Sound systems mounted on single habal-habal machines or trisikads (With enormous bass boom boxes) are illegal but the noise will continue - as it is today - until the law summons up the courage to confiscate the drivers kit and,as the lyrics to a well-known song go, that'll be the day.

I'd invite anyone from the SP or the LTO to come and see and hear for themselves but, on second thoughts, that wouldn't work. There'd be the inevitable hoopla of a convoy and matching T-shirts and Klieg lights and the habal-habal drivers would be as good as gold.

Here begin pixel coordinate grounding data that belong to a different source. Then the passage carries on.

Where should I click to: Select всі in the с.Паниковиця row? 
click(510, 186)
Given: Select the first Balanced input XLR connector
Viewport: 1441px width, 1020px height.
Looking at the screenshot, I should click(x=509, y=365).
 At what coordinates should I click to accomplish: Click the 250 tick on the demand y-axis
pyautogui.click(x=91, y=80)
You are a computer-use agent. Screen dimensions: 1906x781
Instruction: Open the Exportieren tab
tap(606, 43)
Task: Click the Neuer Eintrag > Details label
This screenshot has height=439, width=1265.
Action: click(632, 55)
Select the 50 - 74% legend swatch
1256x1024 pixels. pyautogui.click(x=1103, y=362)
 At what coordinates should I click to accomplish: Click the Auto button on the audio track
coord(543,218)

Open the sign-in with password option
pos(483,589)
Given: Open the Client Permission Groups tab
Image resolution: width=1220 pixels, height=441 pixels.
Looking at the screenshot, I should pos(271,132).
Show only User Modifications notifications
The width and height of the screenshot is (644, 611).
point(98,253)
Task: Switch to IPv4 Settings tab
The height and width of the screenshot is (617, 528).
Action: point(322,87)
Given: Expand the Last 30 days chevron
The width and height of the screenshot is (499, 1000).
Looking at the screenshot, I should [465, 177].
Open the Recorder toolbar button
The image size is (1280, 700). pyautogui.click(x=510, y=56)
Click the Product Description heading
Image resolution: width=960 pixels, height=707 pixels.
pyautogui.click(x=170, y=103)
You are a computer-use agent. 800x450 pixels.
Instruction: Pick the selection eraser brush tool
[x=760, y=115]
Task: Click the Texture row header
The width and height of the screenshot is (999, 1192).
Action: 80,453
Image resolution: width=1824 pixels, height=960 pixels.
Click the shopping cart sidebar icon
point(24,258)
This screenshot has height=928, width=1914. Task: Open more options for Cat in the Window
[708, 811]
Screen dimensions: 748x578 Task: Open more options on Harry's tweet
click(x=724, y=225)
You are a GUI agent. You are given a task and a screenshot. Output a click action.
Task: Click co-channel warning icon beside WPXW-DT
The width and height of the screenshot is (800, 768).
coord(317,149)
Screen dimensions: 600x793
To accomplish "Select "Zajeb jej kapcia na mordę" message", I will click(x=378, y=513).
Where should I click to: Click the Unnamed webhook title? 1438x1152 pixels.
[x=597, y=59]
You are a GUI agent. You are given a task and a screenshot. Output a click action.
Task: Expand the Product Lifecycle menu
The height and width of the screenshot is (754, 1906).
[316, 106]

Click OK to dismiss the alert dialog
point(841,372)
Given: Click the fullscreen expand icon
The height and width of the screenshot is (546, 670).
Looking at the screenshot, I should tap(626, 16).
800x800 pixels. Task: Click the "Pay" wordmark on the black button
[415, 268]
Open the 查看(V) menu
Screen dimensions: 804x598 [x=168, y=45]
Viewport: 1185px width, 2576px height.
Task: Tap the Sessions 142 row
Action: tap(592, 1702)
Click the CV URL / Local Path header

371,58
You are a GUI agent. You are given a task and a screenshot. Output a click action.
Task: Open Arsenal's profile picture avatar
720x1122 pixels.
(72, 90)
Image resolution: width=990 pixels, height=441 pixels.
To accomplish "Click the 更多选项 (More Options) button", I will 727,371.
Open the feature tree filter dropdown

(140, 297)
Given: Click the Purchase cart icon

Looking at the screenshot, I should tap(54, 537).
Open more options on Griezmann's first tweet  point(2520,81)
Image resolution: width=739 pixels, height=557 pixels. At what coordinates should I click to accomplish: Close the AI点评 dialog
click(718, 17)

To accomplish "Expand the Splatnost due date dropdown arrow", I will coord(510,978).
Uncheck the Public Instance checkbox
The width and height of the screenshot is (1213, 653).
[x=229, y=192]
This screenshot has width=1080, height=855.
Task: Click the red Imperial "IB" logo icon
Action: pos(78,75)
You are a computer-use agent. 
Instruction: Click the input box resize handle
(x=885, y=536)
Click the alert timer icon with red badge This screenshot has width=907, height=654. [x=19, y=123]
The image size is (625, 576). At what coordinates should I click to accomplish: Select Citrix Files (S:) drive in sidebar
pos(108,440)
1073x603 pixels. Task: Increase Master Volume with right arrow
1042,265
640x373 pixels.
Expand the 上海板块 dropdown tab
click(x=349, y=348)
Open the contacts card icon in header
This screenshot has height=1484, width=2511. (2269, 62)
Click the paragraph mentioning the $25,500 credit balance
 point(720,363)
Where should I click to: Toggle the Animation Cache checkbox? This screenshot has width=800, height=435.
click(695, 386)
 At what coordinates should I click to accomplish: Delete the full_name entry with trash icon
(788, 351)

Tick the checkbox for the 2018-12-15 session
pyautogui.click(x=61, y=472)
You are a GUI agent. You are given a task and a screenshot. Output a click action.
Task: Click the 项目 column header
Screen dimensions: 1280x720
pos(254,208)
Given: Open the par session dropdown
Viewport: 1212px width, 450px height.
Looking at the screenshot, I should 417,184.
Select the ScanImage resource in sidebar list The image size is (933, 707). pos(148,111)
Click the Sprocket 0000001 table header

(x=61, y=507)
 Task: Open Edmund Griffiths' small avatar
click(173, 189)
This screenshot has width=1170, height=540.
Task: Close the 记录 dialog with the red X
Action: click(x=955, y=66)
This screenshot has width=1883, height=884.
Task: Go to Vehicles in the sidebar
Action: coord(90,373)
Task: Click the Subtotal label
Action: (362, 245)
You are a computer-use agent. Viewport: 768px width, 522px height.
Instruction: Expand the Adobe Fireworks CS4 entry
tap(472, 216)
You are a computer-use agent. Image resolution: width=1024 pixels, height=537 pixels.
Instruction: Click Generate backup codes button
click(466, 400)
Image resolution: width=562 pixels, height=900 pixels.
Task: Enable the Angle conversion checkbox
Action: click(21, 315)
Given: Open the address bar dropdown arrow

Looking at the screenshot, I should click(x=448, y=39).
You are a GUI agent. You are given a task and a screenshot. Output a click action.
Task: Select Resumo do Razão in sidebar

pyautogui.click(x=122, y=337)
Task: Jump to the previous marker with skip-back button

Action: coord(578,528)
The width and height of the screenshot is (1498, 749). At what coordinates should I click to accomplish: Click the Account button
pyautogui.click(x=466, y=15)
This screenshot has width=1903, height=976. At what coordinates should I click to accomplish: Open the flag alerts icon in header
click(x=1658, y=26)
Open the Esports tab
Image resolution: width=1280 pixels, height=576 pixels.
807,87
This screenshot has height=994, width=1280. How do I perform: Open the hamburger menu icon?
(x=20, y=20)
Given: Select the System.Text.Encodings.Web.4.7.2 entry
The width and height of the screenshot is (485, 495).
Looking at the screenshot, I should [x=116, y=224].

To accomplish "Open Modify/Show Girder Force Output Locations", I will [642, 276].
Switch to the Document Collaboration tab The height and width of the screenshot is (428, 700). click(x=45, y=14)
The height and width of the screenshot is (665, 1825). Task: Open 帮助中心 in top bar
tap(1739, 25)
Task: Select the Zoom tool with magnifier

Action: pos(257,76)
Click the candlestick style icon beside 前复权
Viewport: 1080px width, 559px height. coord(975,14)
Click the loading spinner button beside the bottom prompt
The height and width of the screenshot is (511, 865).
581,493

A Sun.Star reader the other day posted a comment reminding me of one-time British premier Margaret Thatcher saying "Unenforced laws breeds contempt of the law."

How true.

Another headline, from last Friday, Representative Jane Castro commenting on PAL's pilot shortage -- 'Tap military pilots.'

"Ladies and gentlemen, this is your captain speaking. We're cruising at 30,000 feet at a speed of 600 kph and......whoa! Bandits at two-o-clock! Dive! Dive! Dive! Ack, ack, ack........"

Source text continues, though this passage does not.